• Exercise instructions:
Locate each line of the data below that contains the string "color" and copy those lines. Treat uppercase and lowercase as different.

┄┄┄┄┄┄┄┄┄┄┄┄┄┄┄┄┄┄┄┄

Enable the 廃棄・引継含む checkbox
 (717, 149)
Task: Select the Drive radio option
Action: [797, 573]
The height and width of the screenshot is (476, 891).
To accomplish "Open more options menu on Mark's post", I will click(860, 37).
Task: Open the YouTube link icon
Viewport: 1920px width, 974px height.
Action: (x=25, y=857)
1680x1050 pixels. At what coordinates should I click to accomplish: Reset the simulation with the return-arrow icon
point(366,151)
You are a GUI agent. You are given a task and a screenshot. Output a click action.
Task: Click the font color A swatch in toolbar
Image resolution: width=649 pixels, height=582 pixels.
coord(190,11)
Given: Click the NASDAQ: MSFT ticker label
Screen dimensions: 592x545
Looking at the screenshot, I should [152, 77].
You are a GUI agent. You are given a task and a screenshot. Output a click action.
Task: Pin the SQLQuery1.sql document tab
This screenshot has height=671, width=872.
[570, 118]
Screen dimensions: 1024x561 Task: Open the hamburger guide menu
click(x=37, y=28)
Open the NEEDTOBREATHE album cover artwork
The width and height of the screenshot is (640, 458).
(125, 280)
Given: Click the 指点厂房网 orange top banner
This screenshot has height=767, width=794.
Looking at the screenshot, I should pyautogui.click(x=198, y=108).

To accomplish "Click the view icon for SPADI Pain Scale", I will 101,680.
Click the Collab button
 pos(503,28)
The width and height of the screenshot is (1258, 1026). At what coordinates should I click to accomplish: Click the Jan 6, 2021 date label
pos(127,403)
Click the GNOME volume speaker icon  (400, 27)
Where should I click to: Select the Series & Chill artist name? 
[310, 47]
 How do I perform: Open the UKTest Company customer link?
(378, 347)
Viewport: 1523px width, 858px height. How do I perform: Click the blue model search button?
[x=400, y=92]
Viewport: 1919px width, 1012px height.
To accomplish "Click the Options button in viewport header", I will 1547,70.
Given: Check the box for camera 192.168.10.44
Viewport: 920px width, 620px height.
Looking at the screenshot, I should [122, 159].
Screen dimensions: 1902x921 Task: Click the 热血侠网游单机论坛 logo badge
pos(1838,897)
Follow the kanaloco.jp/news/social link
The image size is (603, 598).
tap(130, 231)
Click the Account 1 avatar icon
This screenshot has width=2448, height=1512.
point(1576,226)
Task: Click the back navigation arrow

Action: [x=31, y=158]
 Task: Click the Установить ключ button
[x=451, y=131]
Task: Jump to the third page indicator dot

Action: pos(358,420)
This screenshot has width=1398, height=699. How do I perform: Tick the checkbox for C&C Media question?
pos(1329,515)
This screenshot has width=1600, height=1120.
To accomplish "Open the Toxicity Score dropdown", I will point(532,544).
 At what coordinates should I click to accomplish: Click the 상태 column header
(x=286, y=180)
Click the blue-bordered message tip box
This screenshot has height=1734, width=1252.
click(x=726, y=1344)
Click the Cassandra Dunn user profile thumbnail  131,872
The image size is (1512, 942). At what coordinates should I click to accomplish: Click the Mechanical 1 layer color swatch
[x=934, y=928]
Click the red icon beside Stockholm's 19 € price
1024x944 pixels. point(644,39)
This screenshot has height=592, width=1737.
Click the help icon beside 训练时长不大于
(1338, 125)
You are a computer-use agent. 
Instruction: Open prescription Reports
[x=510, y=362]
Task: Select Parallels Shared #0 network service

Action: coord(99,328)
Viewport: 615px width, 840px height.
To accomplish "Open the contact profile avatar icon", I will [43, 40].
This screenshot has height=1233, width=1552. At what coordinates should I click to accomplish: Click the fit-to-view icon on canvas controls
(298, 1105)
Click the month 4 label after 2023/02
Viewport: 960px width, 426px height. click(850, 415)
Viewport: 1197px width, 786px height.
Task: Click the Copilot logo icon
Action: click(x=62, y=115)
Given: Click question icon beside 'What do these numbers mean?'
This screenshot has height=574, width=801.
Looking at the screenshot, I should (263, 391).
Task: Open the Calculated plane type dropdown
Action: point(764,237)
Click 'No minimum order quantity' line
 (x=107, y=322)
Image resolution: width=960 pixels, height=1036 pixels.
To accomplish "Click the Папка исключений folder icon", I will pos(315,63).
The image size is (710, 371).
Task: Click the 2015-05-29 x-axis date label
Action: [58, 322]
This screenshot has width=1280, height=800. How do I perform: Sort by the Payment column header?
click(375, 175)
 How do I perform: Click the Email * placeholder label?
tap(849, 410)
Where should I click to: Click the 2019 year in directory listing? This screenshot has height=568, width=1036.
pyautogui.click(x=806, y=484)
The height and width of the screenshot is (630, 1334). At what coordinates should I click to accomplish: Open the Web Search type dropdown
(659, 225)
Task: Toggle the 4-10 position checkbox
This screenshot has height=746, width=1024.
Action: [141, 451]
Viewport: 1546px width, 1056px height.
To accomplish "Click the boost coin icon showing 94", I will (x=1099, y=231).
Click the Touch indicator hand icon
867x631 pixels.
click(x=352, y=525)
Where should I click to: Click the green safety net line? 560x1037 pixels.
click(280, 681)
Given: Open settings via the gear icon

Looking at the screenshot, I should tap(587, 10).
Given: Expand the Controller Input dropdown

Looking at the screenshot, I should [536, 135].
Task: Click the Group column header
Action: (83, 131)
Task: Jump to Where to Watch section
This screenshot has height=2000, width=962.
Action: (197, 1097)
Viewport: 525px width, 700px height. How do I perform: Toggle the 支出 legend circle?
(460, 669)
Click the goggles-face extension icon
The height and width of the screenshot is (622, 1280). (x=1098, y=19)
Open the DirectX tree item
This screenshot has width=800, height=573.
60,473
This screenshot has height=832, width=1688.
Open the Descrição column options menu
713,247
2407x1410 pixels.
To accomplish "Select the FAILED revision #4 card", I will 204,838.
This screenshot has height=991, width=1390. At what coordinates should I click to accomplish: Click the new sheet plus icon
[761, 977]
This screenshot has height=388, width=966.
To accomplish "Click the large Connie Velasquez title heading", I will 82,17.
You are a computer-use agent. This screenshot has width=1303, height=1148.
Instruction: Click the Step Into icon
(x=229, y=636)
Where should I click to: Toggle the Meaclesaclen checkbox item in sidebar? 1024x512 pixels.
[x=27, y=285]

┄┄┄┄┄┄┄┄┄┄┄┄┄┄┄┄┄┄┄┄

• Task response:
Task: Click the font color A swatch in toolbar
The image size is (1512, 942). At what coordinates should I click to accomplish: Click the Mechanical 1 layer color swatch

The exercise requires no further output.